Why should convergence effects depend on postsaccadic visual stimulation? Potential reasons are not hard to find. This stimulation could, for example, enhance uncertainty about earlier positions through automatic, stability-related postsaccadic visual processing triggered by the presence of stimulation carrying local spatial information after the saccade (Deubel,
2004).

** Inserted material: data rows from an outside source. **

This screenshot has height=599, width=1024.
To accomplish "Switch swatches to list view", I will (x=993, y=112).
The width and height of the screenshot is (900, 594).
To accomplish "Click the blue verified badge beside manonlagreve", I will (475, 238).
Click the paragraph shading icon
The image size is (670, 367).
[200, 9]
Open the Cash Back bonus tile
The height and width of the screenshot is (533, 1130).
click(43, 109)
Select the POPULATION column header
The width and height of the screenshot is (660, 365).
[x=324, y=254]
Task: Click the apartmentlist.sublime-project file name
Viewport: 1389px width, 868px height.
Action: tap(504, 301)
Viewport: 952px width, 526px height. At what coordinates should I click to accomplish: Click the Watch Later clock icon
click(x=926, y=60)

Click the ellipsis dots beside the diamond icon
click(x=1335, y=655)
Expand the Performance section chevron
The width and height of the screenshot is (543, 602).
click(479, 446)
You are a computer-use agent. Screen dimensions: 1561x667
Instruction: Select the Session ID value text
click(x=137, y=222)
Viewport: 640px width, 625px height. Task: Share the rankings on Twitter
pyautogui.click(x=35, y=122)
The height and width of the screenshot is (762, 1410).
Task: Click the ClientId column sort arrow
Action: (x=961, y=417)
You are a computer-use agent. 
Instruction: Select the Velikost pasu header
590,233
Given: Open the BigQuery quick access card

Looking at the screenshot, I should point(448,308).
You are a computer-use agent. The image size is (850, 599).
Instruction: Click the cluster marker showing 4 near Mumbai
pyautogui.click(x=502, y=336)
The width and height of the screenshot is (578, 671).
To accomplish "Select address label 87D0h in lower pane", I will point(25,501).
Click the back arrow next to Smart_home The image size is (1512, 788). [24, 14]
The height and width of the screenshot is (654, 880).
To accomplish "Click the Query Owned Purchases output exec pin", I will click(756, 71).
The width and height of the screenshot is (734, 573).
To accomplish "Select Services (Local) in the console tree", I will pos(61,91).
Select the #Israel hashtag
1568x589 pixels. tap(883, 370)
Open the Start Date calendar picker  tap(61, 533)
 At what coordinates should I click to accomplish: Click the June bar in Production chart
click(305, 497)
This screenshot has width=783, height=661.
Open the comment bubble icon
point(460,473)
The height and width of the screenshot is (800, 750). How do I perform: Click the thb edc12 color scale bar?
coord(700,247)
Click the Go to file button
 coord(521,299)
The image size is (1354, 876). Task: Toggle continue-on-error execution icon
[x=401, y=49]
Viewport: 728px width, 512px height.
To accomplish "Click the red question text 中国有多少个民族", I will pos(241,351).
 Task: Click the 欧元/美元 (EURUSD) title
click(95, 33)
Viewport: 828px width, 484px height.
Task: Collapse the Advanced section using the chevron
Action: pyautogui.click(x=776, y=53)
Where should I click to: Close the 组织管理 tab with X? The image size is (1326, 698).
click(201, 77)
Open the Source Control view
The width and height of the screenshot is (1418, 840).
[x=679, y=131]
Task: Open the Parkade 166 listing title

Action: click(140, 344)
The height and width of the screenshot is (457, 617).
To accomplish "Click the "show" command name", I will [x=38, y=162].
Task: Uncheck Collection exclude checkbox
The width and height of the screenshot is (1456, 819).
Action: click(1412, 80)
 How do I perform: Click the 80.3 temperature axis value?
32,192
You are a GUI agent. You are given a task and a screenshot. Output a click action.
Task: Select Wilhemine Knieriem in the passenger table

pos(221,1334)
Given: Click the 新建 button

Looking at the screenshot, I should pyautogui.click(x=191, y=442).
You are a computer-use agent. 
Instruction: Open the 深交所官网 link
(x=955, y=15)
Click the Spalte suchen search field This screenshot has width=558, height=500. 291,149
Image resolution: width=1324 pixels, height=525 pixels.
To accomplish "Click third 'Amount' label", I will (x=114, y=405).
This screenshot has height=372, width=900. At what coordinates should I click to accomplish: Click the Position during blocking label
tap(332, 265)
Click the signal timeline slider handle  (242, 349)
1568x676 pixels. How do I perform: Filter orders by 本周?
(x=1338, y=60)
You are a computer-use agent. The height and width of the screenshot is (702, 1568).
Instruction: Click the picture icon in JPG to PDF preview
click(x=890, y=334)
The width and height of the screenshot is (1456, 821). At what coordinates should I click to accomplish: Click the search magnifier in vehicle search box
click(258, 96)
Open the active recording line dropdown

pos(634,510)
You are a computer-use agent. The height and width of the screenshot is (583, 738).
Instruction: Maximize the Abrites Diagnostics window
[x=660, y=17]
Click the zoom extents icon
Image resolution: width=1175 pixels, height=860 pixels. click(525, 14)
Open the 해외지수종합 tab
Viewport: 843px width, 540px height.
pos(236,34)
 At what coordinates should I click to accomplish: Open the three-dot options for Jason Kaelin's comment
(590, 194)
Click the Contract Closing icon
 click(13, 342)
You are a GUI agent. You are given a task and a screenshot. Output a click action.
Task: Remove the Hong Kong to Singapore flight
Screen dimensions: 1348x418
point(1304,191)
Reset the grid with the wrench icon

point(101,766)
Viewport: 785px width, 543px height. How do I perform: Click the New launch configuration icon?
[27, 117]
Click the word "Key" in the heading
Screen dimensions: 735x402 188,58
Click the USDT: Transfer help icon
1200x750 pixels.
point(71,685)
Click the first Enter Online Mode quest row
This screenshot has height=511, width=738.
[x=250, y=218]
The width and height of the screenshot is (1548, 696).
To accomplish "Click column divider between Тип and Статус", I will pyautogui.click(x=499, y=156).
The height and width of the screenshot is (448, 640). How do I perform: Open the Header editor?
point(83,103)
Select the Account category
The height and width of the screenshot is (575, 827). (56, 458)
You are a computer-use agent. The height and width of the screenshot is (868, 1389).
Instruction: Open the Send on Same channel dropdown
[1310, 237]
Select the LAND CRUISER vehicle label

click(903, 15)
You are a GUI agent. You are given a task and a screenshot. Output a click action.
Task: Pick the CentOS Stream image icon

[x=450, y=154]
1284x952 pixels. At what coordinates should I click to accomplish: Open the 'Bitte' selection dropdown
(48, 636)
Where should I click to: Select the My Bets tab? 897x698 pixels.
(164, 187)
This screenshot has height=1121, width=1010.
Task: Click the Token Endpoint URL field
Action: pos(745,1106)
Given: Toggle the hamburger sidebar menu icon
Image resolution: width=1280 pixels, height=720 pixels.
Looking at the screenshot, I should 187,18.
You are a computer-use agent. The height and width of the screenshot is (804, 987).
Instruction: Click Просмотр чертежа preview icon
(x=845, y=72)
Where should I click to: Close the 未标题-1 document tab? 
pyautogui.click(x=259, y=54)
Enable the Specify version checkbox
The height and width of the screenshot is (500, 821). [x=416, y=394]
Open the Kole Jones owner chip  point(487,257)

Richly documented enhancements of visual responses immediately after saccades in many visual areas could also conceivably be involved (Ibbotson, Price, Crowder, Ono, & Mustari,
2007; Lal & Friedlander,
1989; Lee & Malpeli,
1998; Leopold & Logothetis,
1998; Park & Lee,
2000; Rajkai et al.,
2008; Ramcharan, Gnadt, & Sherman,
2001; Reppas, Uppas, & Reid,
2002; Royal, Sáry, Schall, & Casagrande,
2006; Takemura & Kawano,
2006).
Furthermore, it is well established that when flashes trigger judgments when relevant signals are somehow changing, those judgments can be influenced by events in those changing signals over a period on the order of 80–100 ms or more. Well-known examples include the “flash-lag effect” (Eagleman & Sejnowski,
2000; Khurana & Nijhawan,
1995; Krekelberg & Lappe,
2000; MacKay,
1958; Mateeff & Hohnsbein,
1988) and flash localization during smooth pursuit eye movements (Blohm, Missal, & Lefèvre,
2003; Hazelhoff & Wiersma,
1924,
1925; Mateeff & Hohnsbein,
1988; Mitrani, Dimitrov, Yakimoff, & Mateeff,
1979).
What about perceptual separation, on this view? A priori, it seems that the spatial properties of separate items could be subject to anything between total independence (effects on single items apply separately to each) to total unity (effects apply jointly to all bars, preserving spatial information about relations). Results from our presaccadic trials appear to suggest the latter: convergence in location before saccades seems to apply not to each bar independently, but to the pairs of bars flashed together. Insofar as this convergence in location reflects the effects of uncertainty, this would suggest that under our conditions and before saccades, uncertainty applies not to the location of each bar independently but to their placement in space as a pair. Otherwise we would expect the judged locations of the two bars presented simultaneously on either side of the side of the saccade target to be distorted in the same way as the same two bars when presented as part of the two peripheral pairs.
Morrone et al. (
1997) found, in contrast, that pairs of bars flashed near the saccade were separately mislocalized toward the postsaccadic direction of gaze. Conceivably this difference may reflect differences in uncertainty about retinal separation itself. Their conditions of greater eccentricity (Hess & Field,
1993), greater stimulus spacing (Whitaker & Latham,
1997), and lower contrast (Stocker & Simoncelli,
2006) might all be expected to increase visual uncertainty on the strength of evidence from other contexts. The apparent unity of effects on separation and on location in their results thus may be an artifact of their use of stimuli subject to exceptionally high degrees of sensory uncertainty.
Our contrasting results on judgments about different aspects of stimuli flashed near saccades, combined with others in this small research literature, suggest that existing results may not be best explained by the hypothesis of a single, cohesive deformation of the visual world near saccades.